Note that units are all given in a.u. and that the geometries need to be saved in a.u. as well

In [13]:
for i in range(len(geoms)):
    os.system("cp ../1_TrainingSet/InitialConditions/ICOND_00001/QM.out QM/Geom_%05d/"%i)


## Read QMout

In [17]:
#iterating over all files
nfiles = len(geoms)
#define number of states
ntriplets = 0
nsinglets = 2
nstates = nsinglets + 3 * ntriplets

#define number of atoms
natoms = 12
#number of nacs
nnacs = int(nsinglets*(nsinglets-1)/2) + int(ntriplets*(ntriplets-1)/2)
#number of dipole moment values
ndipoles = int(nsinglets+ntriplets+nnacs)

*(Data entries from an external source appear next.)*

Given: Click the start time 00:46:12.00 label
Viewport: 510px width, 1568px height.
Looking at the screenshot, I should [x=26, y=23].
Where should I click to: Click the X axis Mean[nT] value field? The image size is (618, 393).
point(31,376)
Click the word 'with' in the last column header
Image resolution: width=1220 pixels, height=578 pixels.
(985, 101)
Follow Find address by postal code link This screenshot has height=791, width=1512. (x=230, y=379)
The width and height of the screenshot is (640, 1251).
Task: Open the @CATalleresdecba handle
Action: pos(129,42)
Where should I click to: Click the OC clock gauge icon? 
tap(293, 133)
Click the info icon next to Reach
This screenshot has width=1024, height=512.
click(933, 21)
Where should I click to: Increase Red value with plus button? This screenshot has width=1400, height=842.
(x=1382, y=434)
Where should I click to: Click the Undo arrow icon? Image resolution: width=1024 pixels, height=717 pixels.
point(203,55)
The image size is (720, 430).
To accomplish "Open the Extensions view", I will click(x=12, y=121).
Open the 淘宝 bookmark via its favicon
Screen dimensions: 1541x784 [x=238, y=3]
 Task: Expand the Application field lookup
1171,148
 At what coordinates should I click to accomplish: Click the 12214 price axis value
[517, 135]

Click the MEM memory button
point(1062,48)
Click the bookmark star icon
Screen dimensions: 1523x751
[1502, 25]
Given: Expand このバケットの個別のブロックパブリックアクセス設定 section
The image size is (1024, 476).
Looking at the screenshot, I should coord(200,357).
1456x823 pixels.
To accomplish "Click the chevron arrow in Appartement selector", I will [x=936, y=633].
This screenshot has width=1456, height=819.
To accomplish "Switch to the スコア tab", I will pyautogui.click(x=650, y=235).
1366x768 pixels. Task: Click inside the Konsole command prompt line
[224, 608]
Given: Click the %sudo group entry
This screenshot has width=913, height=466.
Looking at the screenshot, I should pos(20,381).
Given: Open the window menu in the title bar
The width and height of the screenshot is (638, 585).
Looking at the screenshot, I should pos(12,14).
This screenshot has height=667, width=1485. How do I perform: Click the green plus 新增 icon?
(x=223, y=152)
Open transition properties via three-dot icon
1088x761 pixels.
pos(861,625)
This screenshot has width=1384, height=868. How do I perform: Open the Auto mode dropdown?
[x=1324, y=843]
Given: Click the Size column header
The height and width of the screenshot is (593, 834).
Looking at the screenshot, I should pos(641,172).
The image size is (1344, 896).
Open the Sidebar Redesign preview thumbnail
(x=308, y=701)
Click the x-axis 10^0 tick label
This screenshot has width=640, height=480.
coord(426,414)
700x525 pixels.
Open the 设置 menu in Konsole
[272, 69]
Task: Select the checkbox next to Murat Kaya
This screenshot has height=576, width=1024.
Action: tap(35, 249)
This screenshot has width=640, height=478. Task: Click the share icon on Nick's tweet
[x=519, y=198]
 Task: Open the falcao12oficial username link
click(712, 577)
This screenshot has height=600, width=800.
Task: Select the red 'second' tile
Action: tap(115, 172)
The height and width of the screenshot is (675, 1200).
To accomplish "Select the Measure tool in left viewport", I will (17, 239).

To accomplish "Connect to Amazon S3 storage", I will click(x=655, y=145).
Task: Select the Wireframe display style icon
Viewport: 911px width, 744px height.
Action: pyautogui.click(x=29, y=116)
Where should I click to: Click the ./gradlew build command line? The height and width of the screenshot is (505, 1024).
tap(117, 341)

#for conversion of atoms into bohr
from ase.units import Bohr

#data dictionary for updating the data base
data = {}

filename="./QM/Geom_00000/QM.out"
#we don't have spin-orbit couplings
socs=False
#read properties
data=read_QMout(filename,natoms,socs,nsinglets,ntriplets,0.5)
atoms = ase.io.read("TRAJ_1/output.xyz","-1")
#convert to bohr
from ase.units import Bohr
atoms = ase.atoms.Atoms(atoms.get_atomic_numbers(),atoms.get_positions()/Bohr)




### Add data to the data base

In [28]:
# load the old data base
from ase.db import connect
old_db = connect("../DBs/Fulvene.db")
for i in range(len(data)):
    old_db.write(atoms[i],data=data[i])

In [31]:
print("We have added",len(atoms), "data points to the data set and now have a total number of",len(old_db), "data points.")

We have added 20 data points to the data set and now have a total number of 120 data points.


Now retrain the models and redo the sampling until the training set is large enough.
For fulvene and the 40 fs we compute, the training set is large enough.

If you want to make production runs and use a second model to compare the energies, but not to compute forces or hessians, then use " --emodel2 PATH/ " instead of "--adaptive --modelpaths PATH".
The threshold is set to 1 eV per default. You can change the threshold via "--thresholds 1 1 1 1 1". (thresholds are always given for every possible property).